→ **SET EXERCISE 1**
Copy the passage on Al-Minaa's history between "In the 1985–86" and "whole of Iraq.", inclusive.
→ **SET EXERCISE 2**
Summarize the passage on Al-Minaa's history in two sentences.

→ **GIVEN PASSAGE**
━━━━━━━━━━━━━━━━━━━━━━━━━━━━━━

The 1977–78 season was the golden season for the team when they won the league title, and the title moved for the first time from the clubs of the capital, Baghdad, to Basra under coach Jamil Hanoon. The team collected 21 points by winning eight matches and drawing in five matches; they did not lose any matches in this season. The Al-Minaa player Jalil Hanoon won the top scorer award with 11 goals in the league. The champions' squad included the following players: Sattar Farhan, Sameer Nori, Aziz Abdullah, Sabeeh Abed Ali, Abdul Redha Hussein, Rahim Karim, Khalil Ibrahim, Hadi Ahmed, Alaa Ahmed, Ali Abdul Zahra, Abdul Razzaq Ahmed, Jalil Hanoon, Hassan Abdul Hussein, Adnan Saddam, Raad Abdullah and Hadi Jabbar. Before the league start, Al-Minaa played in a pre-season football friendly tournament in Arbil, and the team played against Arbil and won 0–6, and won against Salahaddin in two matches 7–0 and 8–0, depending on this, the team was well prepared for the league championship. The first match of this league season was on October 1, 1977, and the last match was on March 31, 1978. Al-Minaa started the first two matches under coach leadership Faleh Hassan Wasfi, who resigned after being drawn against Salahaddin 0–0 and Al-Sinaa 0–0,  the team played after that under the leadership of coach Jamil Hanoon, who took over the job, and led the team to a series of successes, began to win against defending champions Al-Zawraa 2–3 in Baghdad. In the last match, Al-Minaa played against Al-Shorta at Al-Minaa Stadium in Basra, and Al-Minaa won 1–0, thanks to Jalil Hanoon's goal on 50th minutes. The Al-Minaa goalkeeper, Sattar Farhan, saved a penalty kick obtained by Al-Shorta in the final minutes of the match. In 1978–79 season, The team played under the leadership of coaches Sabeeh Abed Ali and Abdul Mahdi Hadi, and finished the season in fourth place, after being equated with second-placed; Al-Shorta and third; Al-Talaba in the number of points (15 points), who applied it on goals difference.

Years of war and chaos (1980–2003) 

At the beginning of the Iran–Iraq War in 1980, Basra became a battleground, and the eight-year war broke all areas of life in Basra, including the field of sports. Al-Minaa in particular had many players recruited and transported to the battlefield, and the team lost their playing field, and did not find a training ground. Their financial allocations were significantly reduced, and the stars of the team left to play in the big clubs of Baghdad. In this period, the Iraqi Ba'athist government worked on the separation of the club and GCPI in terms of funding, so the club has become dependent on self-financing, which was very poor, and as a result the team was composed of 11 players only (players without substitutes).

In the 1985–86 season, Al-Minaa were not able to play in Basra, due to the fall of the bombs and the lack of safe stadiums, so their matches were moved to Amarah, and because of these harsh conditions, the team finished in 14th place and were relegated to the Iraq Division One for the first time in its history. But the team was determined to return to play in the Iraqi Premier League, and they managed to win the Iraq Division One title in 1987, and thus were able to return to play in the Premier League again in the 1987–88 season. They were runners-up of the Al-Faw Liberation Championship in 1988, a tournament hosted at Al-Minaa Stadium that featured Al-Talaba, Al-Zawraa and Al-Tayaran. The club remained unstable after the Second Gulf War, which began in 1991, and Sanctions against Iraq later (1991-2003), which destroyed the sport in the whole of Iraq.

━━━━━━━━━━━━━━━━━━━━━━━━━━━━━━

→ **DATASET EXCERPTS**

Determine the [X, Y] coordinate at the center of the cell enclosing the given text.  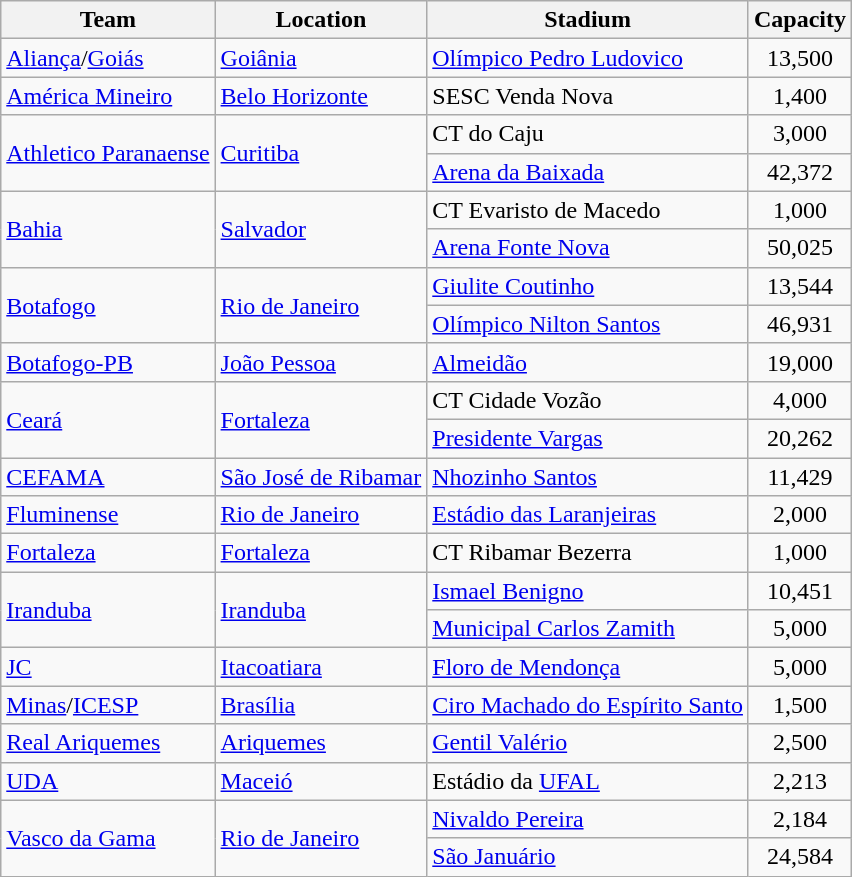
20,262 [800, 438]
46,931 [800, 324]
Ismael Benigno [588, 591]
CT Ribamar Bezerra [588, 553]
Real Ariquemes [108, 743]
Arena da Baixada [588, 172]
Arena Fonte Nova [588, 248]
João Pessoa [321, 362]
Goiânia [321, 58]
Ariquemes [321, 743]
Floro de Mendonça [588, 667]
11,429 [800, 477]
Botafogo-PB [108, 362]
Olímpico Nilton Santos [588, 324]
Giulite Coutinho [588, 286]
1,400 [800, 96]
Aliança/Goiás [108, 58]
América Mineiro [108, 96]
Olímpico Pedro Ludovico [588, 58]
50,025 [800, 248]
2,000 [800, 515]
CEFAMA [108, 477]
42,372 [800, 172]
Team [108, 20]
CT Evaristo de Macedo [588, 210]
Fluminense [108, 515]
13,500 [800, 58]
3,000 [800, 134]
JC [108, 667]
13,544 [800, 286]
Estádio da UFAL [588, 781]
Athletico Paranaense [108, 153]
São Januário [588, 857]
Gentil Valério [588, 743]
Brasília [321, 705]
SESC Venda Nova [588, 96]
Itacoatiara [321, 667]
São José de Ribamar [321, 477]
CT Cidade Vozão [588, 400]
Bahia [108, 229]
Nivaldo Pereira [588, 819]
Estádio das Laranjeiras [588, 515]
Municipal Carlos Zamith [588, 629]
2,213 [800, 781]
Ceará [108, 419]
Stadium [588, 20]
4,000 [800, 400]
Location [321, 20]
Maceió [321, 781]
Botafogo [108, 305]
24,584 [800, 857]
Salvador [321, 229]
Nhozinho Santos [588, 477]
Curitiba [321, 153]
Belo Horizonte [321, 96]
Vasco da Gama [108, 838]
UDA [108, 781]
10,451 [800, 591]
Ciro Machado do Espírito Santo [588, 705]
CT do Caju [588, 134]
19,000 [800, 362]
Minas/ICESP [108, 705]
2,184 [800, 819]
Capacity [800, 20]
Presidente Vargas [588, 438]
Almeidão [588, 362]
1,500 [800, 705]
2,500 [800, 743]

━━━━━━━━━━━━━━━━━━━━━━━━━━━━━━

→ **FULL OUTPUT 1**
In the 1985–86 season, Al-Minaa were not able to play in Basra, due to the fall of the bombs and the lack of safe stadiums, so their matches were moved to Amarah, and because of these harsh conditions, the team finished in 14th place and were relegated to the Iraq Division One for the first time in its history. But the team was determined to return to play in the Iraqi Premier League, and they managed to win the Iraq Division One title in 1987, and thus were able to return to play in the Premier League again in the 1987–88 season. They were runners-up of the Al-Faw Liberation Championship in 1988, a tournament hosted at Al-Minaa Stadium that featured Al-Talaba, Al-Zawraa and Al-Tayaran. The club remained unstable after the Second Gulf War, which began in 1991, and Sanctions against Iraq later (1991-2003), which destroyed the sport in the whole of Iraq.

→ **FULL OUTPUT 2**
Al-Minaa won the 1977–78 league title without losing a match under coach Jamil Hanoon, moving the title from the clubs of Baghdad to Basra for the first time. The Iran–Iraq War, which began in 1980, cost the club players, its playing field and much of its funding, and after relegation to the Iraq Division One in 1985–86 the team won that division in 1987 and returned to the Premier League for the 1987–88 season.